Curieusement, les trois textes suivants sont centrés sur un instrument « exotique », rare ou utilisé de façon distinctive : un tambour rituel « déritualisé », un ensemble d’idéophones calqué sur un modèle lointain et enfin la voix humaine, traitée de façon si spécifique qu’elle en devient la signature d’un genre musical. Ce dossier organologique, aux proportions certes modestes, s’ouvre par une étude de l’ethnomusicologue Stéphanie Folio-Paravéman, qui nous conduit à l’île de La Réunion, dans l’océan Indien. Les utilisations dans divers contextes du tambour malbar, un instrument considéré comme sacré par de nombreux Indo-réunionnais et autrefois associé à des usages rituels, amènent l’autrice à s’interroger sur le sens que prennent aujourd’hui les prestations musicales qui y font appel, en fonction notamment des variantes rythmiques introduites.

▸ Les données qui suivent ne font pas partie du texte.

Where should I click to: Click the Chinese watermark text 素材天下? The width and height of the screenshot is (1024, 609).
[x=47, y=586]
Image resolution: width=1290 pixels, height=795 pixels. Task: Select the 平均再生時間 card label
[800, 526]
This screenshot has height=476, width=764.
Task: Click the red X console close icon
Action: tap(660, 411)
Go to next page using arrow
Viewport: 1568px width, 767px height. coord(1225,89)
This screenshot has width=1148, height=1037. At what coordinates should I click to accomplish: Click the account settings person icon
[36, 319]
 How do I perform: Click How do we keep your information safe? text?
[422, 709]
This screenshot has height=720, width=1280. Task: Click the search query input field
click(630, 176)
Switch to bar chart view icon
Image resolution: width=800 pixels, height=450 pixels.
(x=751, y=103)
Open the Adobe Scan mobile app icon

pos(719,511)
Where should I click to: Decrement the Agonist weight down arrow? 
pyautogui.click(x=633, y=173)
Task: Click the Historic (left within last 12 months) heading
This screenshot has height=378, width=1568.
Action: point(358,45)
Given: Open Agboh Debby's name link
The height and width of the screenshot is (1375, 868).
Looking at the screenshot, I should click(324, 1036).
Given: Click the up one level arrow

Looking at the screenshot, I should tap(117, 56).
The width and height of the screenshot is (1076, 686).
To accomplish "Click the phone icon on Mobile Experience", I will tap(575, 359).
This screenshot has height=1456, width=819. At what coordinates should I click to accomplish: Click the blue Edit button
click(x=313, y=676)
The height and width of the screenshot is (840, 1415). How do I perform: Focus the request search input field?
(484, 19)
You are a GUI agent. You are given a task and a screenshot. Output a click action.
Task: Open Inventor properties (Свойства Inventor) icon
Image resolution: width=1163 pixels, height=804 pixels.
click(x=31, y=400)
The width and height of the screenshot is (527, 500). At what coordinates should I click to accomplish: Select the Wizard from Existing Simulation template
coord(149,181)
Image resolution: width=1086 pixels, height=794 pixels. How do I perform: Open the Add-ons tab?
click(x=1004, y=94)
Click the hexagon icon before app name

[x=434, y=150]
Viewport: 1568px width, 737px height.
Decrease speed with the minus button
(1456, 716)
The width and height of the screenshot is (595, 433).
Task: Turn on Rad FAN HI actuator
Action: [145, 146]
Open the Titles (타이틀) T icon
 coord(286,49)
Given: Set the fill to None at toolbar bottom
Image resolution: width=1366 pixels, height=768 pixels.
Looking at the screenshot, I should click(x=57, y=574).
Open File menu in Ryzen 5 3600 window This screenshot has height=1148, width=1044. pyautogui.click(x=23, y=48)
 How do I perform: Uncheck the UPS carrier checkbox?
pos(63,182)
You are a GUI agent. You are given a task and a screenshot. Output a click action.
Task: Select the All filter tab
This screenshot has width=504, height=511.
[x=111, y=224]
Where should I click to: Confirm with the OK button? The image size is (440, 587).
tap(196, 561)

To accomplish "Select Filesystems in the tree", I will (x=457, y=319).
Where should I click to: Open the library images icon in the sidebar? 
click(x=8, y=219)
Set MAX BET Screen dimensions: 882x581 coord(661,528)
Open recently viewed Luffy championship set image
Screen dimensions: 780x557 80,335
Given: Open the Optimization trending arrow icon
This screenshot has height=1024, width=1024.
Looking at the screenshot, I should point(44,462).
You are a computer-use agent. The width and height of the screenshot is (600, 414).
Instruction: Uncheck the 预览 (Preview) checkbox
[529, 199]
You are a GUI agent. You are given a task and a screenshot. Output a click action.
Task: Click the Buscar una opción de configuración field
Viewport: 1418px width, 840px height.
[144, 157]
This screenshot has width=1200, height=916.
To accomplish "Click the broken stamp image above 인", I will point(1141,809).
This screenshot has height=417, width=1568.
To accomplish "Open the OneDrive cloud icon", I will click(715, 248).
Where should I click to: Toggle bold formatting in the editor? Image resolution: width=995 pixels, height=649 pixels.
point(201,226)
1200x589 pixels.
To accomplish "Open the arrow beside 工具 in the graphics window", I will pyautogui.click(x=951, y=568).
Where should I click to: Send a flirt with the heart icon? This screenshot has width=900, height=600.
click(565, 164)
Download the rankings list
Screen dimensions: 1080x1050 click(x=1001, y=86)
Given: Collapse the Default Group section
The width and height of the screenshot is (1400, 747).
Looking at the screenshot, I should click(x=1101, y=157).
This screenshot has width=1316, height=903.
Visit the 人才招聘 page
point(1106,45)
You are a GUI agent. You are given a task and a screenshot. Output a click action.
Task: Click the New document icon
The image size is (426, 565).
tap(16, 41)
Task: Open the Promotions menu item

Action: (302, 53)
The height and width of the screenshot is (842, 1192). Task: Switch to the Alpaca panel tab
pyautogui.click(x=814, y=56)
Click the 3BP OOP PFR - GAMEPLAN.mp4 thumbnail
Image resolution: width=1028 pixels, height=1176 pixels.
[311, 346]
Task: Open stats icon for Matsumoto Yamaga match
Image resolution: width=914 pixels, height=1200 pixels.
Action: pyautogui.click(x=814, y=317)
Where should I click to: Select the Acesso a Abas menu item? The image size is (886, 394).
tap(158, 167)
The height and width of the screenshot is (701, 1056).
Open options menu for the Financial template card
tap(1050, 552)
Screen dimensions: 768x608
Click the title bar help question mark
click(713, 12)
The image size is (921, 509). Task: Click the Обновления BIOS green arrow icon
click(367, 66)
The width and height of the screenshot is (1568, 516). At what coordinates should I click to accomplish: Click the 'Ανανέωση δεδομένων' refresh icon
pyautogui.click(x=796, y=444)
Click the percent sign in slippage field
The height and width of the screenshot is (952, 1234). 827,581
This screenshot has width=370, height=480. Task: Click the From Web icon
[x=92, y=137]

Elle souligne ainsi les transformations du rôle conféré à l’instrument dans un cadre de sécularisation progressive de la société réunionnaise. Cette étude de terrain lui permet de mettre en lumière un phénomène particulier de réappropriation culturelle.
L’équipe des Cahiers est heureuse de pouvoir ensuite offrir à son fidèle lectorat le texte de Laurent Bellemare, intitulé « L’angklung américain : Spectre d’une rencontre coloniale oubliée ». Concurrent à l’édition 2021 du Concours de conférences de la SQRM, ce jeune musicologue y a remporté haut la main le premier prix. Passionné par la musique indonésienne, il partage ses découvertes concernant un instrument rare conçu au tout début du xxe siècle par une compagnie américaine spécialisée dans la facture de xylophones ; cette invention présente des similarités troublantes avec l’angklung indonésien, en dépit du matériau utilisé, fort différent de l’original. Une clé de cette filiation énigmatique pourrait bien remonter à l’Exposition universelle de Chicago, en 1893, où les puissances coloniales faisaient étalage de leurs joyaux soi-disant « exotiques ». Le texte suivant, signé par Corinne Cardinal, nous introduit aux divers types de chant guttural pratiqués par les interprètes de musique métal, et en particulier au growl, au fry scream et au harsh vocal, une terminologie déjà fort intrigante. Elle propose une classification de ces principaux types de voix saturée, emblème incontournable du genre métal, qui suscite nouvellement l’intérêt des chercheurs·se·s émergent·e·s.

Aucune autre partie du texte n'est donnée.